Actility. Smart city, smart building e smart factory sono le applicazioni possibili di questa società francese, capace di attrarre 22,5 milioni. Sviluppa network a lungo raggio con sensori a bassa energia.
Neura. La startup israeliana, fondata nel 2013, sviluppa tecnologie per il monitoraggio delle interazioni tra gli utenti e i dispositivi che utilizzano. Sfruttandole poi per creare funzionalità su misura. Ha attirato 11,8 milioni e l’interesse di società come Axa e Microsoft.
Sentiance. Tra le segnalazioni di Tech.eu si affaccia anche il Belgio, con questa startup che raccoglie dati da wearable e smartphone per creare profili personali. I clienti sono i brand. 7,3 milioni raccolti, con Samsung tra i principali investitori.

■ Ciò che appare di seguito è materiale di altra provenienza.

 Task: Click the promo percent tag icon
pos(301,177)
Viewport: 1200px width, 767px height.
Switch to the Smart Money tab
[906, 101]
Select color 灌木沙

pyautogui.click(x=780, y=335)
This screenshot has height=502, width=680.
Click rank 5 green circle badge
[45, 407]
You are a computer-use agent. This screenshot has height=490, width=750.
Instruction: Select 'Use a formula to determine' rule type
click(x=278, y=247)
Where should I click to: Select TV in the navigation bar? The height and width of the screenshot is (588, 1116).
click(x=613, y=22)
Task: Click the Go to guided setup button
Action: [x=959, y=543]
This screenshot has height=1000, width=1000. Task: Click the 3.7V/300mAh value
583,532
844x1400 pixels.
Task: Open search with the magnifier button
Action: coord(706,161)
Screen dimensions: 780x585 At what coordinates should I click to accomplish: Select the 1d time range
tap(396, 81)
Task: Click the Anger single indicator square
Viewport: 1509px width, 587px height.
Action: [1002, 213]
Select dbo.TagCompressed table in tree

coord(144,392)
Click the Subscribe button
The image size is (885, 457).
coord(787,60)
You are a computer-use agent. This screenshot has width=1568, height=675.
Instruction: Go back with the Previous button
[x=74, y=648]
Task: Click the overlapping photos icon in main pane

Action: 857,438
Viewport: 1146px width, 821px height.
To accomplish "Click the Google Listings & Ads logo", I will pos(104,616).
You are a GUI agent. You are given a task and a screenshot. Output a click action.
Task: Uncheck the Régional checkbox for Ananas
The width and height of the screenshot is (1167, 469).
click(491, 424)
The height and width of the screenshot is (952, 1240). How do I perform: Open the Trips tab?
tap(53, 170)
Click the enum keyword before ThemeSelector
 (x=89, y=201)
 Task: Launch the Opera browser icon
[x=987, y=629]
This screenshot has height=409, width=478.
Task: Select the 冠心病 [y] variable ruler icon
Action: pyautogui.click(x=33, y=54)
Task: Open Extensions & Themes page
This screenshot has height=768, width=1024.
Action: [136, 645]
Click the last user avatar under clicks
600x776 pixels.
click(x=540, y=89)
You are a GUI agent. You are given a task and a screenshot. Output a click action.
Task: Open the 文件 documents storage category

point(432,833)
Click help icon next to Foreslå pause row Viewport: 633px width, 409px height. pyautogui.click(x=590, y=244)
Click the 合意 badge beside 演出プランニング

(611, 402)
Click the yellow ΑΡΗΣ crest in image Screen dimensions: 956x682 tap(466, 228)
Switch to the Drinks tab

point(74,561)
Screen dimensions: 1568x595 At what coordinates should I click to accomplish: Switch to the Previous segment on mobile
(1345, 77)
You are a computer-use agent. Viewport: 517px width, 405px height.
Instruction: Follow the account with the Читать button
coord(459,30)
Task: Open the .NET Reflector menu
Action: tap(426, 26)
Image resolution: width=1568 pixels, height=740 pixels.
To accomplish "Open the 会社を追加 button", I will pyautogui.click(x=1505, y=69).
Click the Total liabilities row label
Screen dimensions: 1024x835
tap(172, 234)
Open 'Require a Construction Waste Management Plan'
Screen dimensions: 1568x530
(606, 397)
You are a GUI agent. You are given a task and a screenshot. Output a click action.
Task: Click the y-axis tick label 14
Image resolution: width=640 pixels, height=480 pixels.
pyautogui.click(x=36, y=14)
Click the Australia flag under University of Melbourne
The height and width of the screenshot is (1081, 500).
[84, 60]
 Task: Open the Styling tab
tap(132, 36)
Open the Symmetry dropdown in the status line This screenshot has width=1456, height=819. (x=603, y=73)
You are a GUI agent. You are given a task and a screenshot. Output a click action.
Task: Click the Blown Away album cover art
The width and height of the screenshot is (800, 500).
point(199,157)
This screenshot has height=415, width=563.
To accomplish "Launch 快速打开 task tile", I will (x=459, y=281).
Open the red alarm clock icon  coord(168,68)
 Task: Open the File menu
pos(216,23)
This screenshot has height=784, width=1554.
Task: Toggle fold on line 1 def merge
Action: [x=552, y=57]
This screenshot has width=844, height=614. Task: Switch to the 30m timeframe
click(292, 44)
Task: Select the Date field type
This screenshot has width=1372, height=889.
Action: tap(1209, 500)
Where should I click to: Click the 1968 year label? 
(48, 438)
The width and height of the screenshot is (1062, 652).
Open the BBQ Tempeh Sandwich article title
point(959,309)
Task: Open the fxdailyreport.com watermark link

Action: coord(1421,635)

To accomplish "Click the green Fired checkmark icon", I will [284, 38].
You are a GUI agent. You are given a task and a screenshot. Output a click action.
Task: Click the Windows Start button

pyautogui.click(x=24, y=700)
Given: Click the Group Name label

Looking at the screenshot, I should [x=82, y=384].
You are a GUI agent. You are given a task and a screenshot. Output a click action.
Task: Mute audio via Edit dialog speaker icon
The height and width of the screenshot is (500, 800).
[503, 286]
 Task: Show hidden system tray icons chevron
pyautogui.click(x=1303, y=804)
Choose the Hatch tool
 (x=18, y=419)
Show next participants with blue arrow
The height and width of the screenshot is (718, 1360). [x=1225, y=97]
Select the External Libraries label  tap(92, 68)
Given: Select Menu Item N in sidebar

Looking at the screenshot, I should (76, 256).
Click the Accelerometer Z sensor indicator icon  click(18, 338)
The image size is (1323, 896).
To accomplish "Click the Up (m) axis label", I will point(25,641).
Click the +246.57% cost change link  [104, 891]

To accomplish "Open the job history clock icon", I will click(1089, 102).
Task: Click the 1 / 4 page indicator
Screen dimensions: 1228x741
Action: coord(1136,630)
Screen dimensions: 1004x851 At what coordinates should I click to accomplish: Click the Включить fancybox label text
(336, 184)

Cobi. Fondata da meno di due anni, ha ottenuto 7,3 milioni di finanziamenti. Corre veloce come il suo core business: soluzioni che fondono smartphone e bicicletta per rilevare dati, monitorare le prestazioni. E per fare anche da allarme e navigatore.
Heptagon. Crea sensori e immagini in 3D pensati per l’IoT. Avete presente Minority Report? Ecco, i pannelli per governare casa (e fare molto altro) potrebbero diventare una proiezione in tre dimensioni.